--- Start ---

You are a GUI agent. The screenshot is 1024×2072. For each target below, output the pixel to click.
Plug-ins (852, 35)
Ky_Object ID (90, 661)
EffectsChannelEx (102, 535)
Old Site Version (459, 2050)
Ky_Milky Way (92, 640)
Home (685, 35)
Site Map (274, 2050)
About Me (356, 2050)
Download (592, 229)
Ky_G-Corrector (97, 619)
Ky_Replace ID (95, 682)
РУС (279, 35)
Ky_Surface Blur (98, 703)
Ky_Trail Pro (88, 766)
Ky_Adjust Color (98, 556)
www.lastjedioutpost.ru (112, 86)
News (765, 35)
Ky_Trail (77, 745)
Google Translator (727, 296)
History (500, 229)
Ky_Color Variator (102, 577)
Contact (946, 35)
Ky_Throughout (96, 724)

--- End ---

▶ _Written exercise_
Update the entries above by replacing "Old Site Version" with "Legacy Site" and keep every other line unchanged.

▶ _Result of the task_
You are a GUI agent. The screenshot is 1024×2072. For each target below, output the pixel to click.
Plug-ins (852, 35)
Ky_Object ID (90, 661)
EffectsChannelEx (102, 535)
Legacy Site (459, 2050)
Ky_Milky Way (92, 640)
Home (685, 35)
Site Map (274, 2050)
About Me (356, 2050)
Download (592, 229)
Ky_G-Corrector (97, 619)
Ky_Replace ID (95, 682)
РУС (279, 35)
Ky_Surface Blur (98, 703)
Ky_Trail Pro (88, 766)
Ky_Adjust Color (98, 556)
www.lastjedioutpost.ru (112, 86)
News (765, 35)
Ky_Trail (77, 745)
Google Translator (727, 296)
History (500, 229)
Ky_Color Variator (102, 577)
Contact (946, 35)
Ky_Throughout (96, 724)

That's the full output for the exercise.